**Article:**
--

Re: [Architecture] Data Storage Architecture Change in BAM

Anjana Fernando Mon, 09 Jun 2014 01:11:32 -0700

Hi Srinath,

On Mon, Jun 9, 2014 at 10:31 AM, Srinath Perera <[email protected]> wrote:


> Hi Anjana,
>
>
> * No support for other data stores for storing events
>
> Yes we need to support RDBMS and Hive
>
> * Toolboxes being bound to certain types of data sources
> Need to fix this.
>
> * Transports
> IMO, for this we can depend on ESB to support other transports for near
> future. Need to make sure ESB thrift mediator is working smoothly.
>
> Please note above should go in the release following the toolboxes, not
> the immediate release which will add toolboxes. We should only allocate
> people AFTER tool boxes are out.
>

Product toolboxes are a matter of coordinating with the product teams,
which we are starting to do, and the product teams will be owning their
respective toolboxes. But the BAM team itself, can be allocated to do
product features. So anyways, we can start building the product toolboxes
with the Cassandra storage handler etc.. and migrate to the new
architecture when it is finalized.

Cheers,
Anjana.


>
> --Srinath
>
>
>
>
>
> On Fri, Jun 6, 2014 at 3:31 PM, Anjana Fernando <[email protected]> wrote:
>
>> Hi,
>>
>> The BAM team has been looking into some ways in improving the current
>> approach in we handling the operations in the data layer. So I will here
>> explain the issues we have because of the current BAM architecture, and
>> propose a solution to remedy this.
>>
>> Issues
>> =====
>>
>> * No support for other data stores for storing events
>>
>> At the moment, we are strictly limited to storing events into Cassandra,
>> but there have been strong interest in using other types of data stores
>> such as MongoDB, RDBMS etc.. specially because of easy of use for some
>> users to use their existing databases and so on. And also, in order for BAM
>> functionality to be embeddable to other products, this support is critical,
>> for example, as a light-weight analytics solution, people should be able to
>> use an RDBMS based solution.
>>
>> * Toolboxes being bound to certain types of data sources
>>
>> This is the case where, we assume we always retrieve data from Cassandra
>> and write to some certain RDBMS. This approach does not scale, specially
>> for WSO2 product related toolboxes we have / we going to have, because
>> then, the toolboxes are limited to a certain specific combination of
>> databases, and we will then need to support a different versions of
>> toolboxes for each database combination, which is not practical to
>> maintain, and also a huge effort will be spent on testing these each time.
>>
>> * Multi-tenancy limitations
>>
>> At the moment, we use our own MT Cassandra to store the events
>> tenant-wise, and because of this, we cannot use any other Cassandra
>> distribution that is out there to implement MT features. So effectively,
>> anyone who may use their own Cassandra installation cannot use MT features.

--

**Record extracts:**
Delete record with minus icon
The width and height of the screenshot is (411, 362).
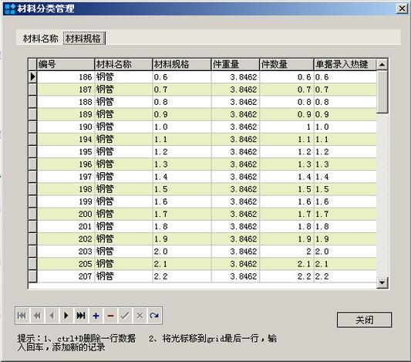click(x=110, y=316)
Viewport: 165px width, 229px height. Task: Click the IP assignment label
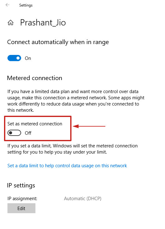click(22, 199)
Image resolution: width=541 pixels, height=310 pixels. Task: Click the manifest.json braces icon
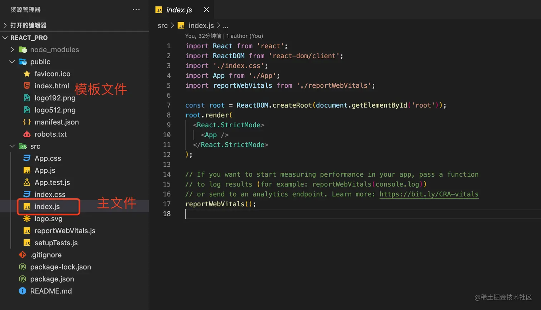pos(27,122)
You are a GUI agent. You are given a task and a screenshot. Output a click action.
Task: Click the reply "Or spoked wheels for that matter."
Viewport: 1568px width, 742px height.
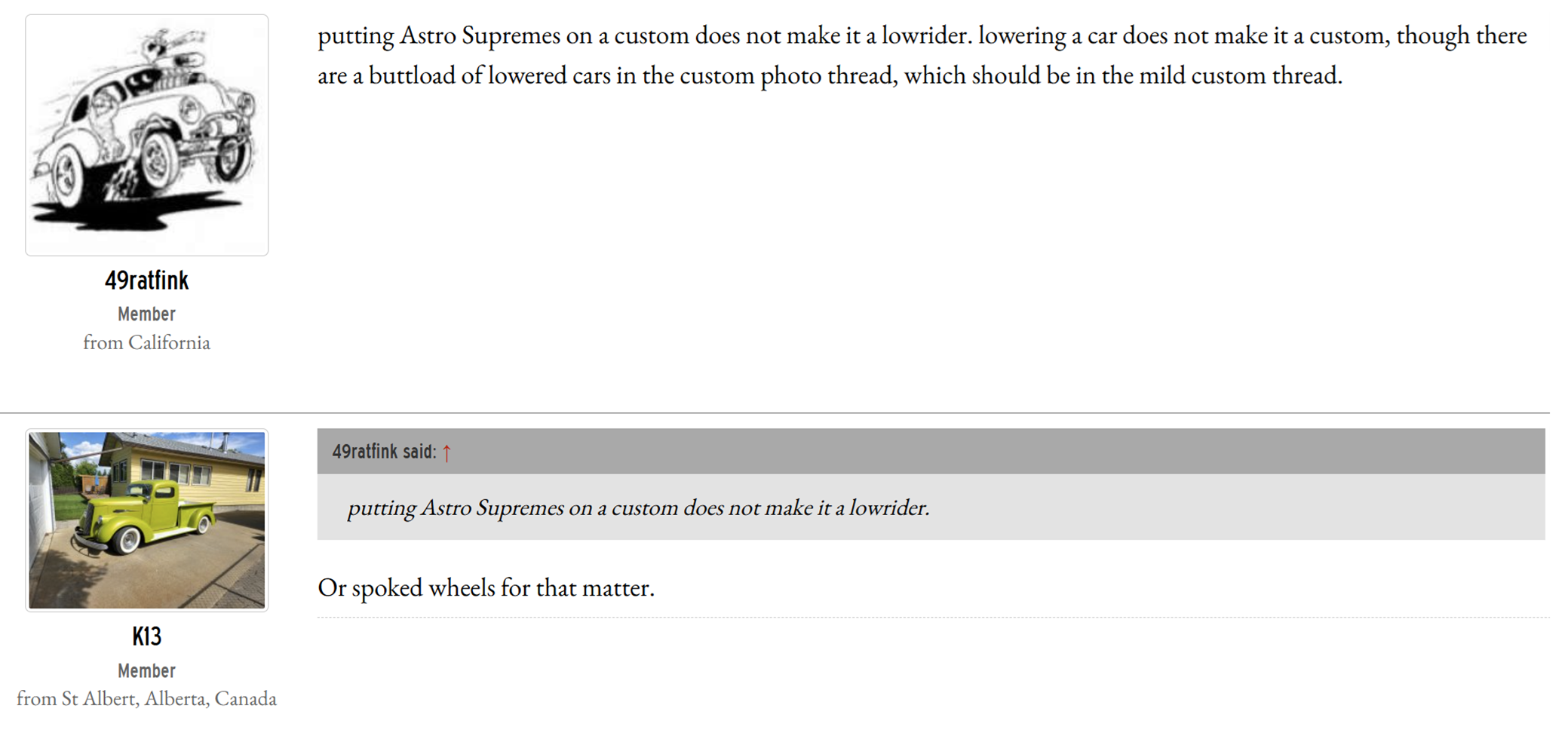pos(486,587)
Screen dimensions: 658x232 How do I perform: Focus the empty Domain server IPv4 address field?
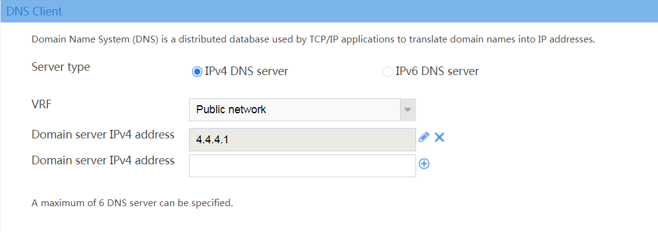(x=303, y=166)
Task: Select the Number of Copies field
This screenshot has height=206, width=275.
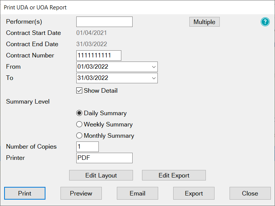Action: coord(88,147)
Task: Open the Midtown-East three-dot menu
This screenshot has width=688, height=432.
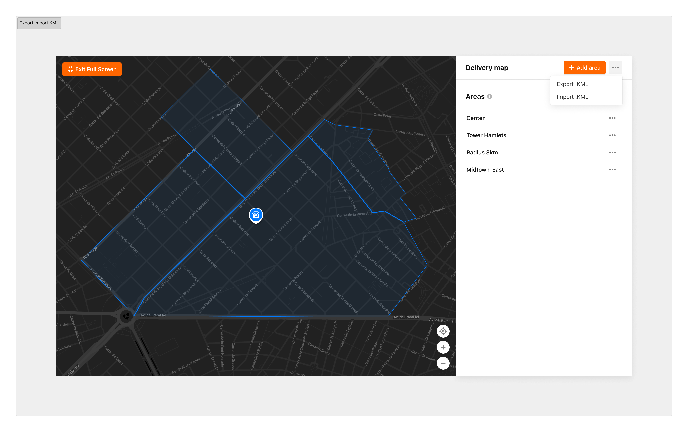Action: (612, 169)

--

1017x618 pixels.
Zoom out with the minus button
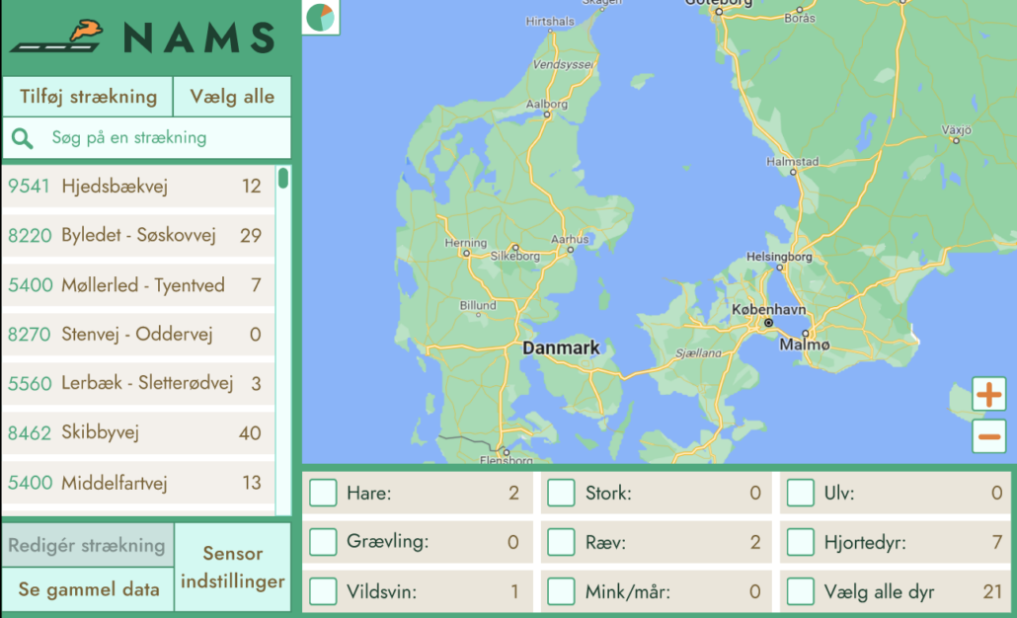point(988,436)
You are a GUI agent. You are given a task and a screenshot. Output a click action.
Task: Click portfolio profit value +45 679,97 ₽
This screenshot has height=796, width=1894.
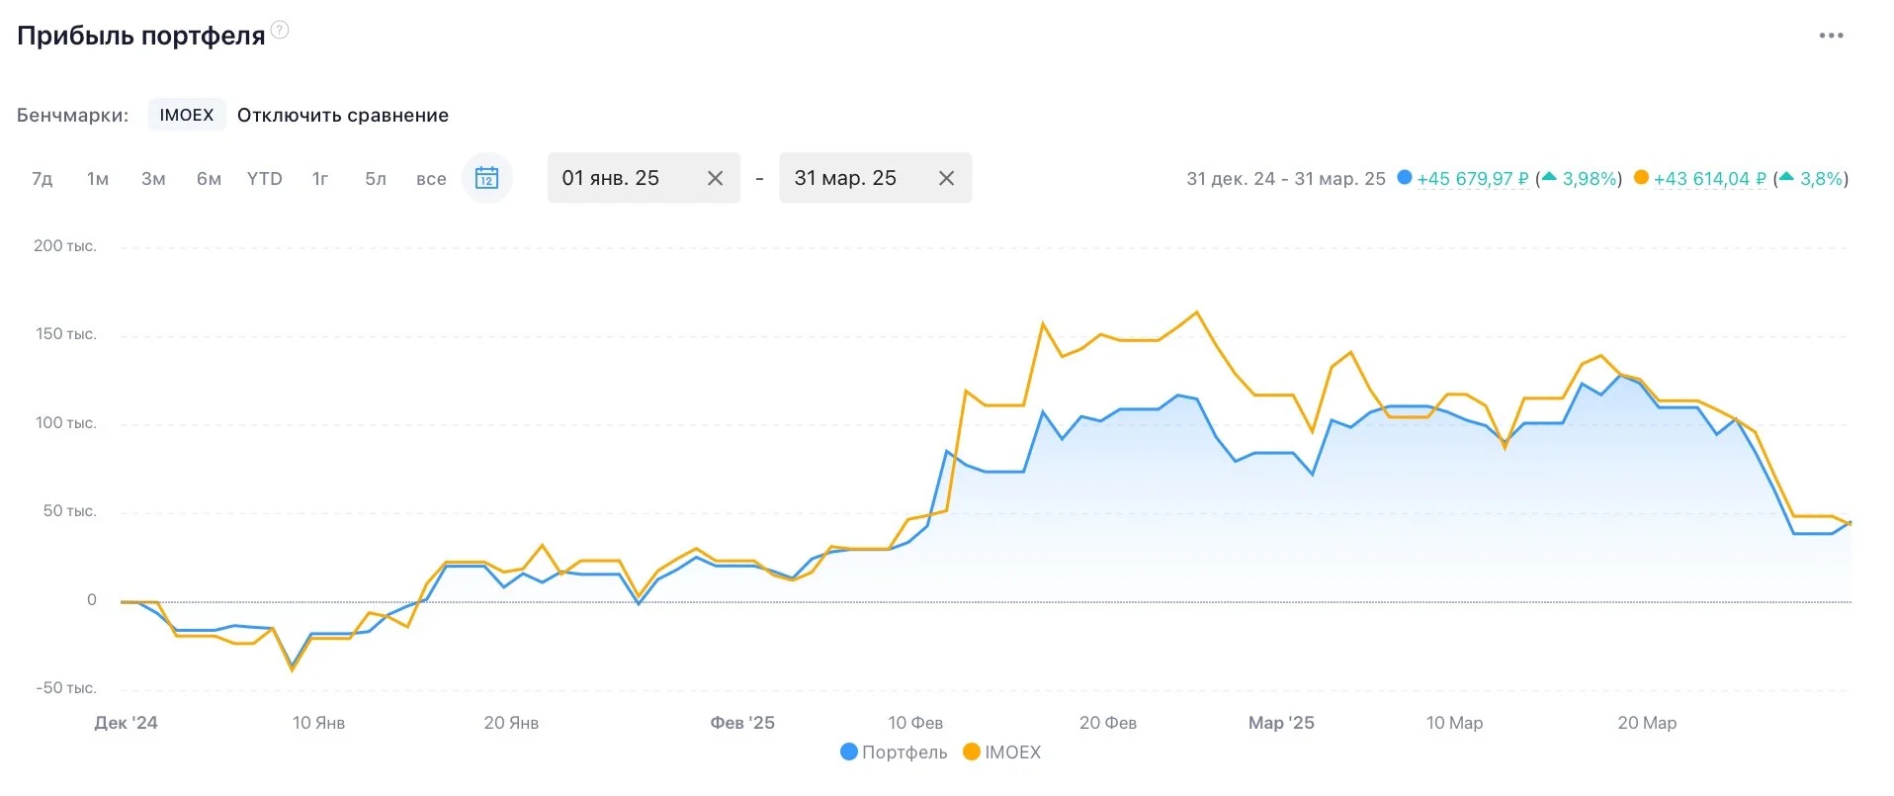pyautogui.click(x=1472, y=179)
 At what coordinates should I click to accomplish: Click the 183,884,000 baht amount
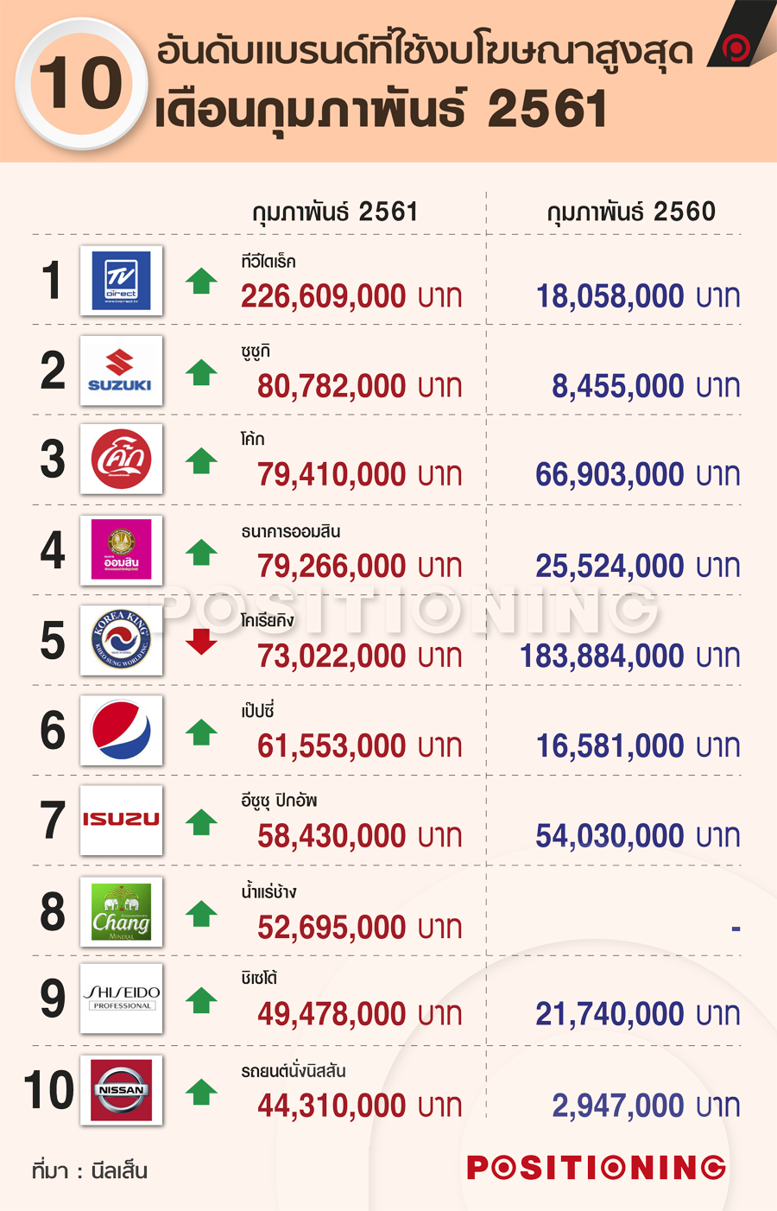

--

**What this exercise asks:**
1. Repeat the stretch of the BAM data storage thread from "Product toolboxes are" through "it is finalized.".
2. In the BAM data storage thread, who does Anjana say will own the product toolboxes?
3. Extend the BAM data storage thread onward from its last sentence.
The material has no connection to the thread on BAM data storage.

**Solved tasks:**
1.
Product toolboxes are a matter of coordinating with the product teams,
which we are starting to do, and the product teams will be owning their
respective toolboxes. But the BAM team itself, can be allocated to do
product features. So anyways, we can start building the product toolboxes
with the Cassandra storage handler etc.. and migrate to the new
architecture when it is finalized.

2. The product teams will own their respective toolboxes.

3.
>> Which makes the BAM product inconsistent with its features. So ideally, we
>> should support anyone having their own Cassandra, or actually any type of
>> database that is supported without any special modifications for MT.
>>
>> * Transports
>>
>> CEP introduced a new architecture on defining transports/data formats in
>> the system. And there are many transports such as HTTP/JMS etc.. with data
>> types such as XML/Text/JSON available to get events in. But BAM is limited
>> to using the Thrift transport, where, because we explicitly needs
>> authentication support from the transport, because that is how we
>> authenticate to Cassandra data store. So we cannot use any other transport,
>> because we cannot authenticate to our data store. But ideally, what we need
>> is, a way to have a default system user for a tenant, where by only
>> figuring out the tenant this request belongs to, we should be able to write
>> the events to the data store. For example, we can use a JMS queue, where we
>> can use the data from that to write to super-tenant's space.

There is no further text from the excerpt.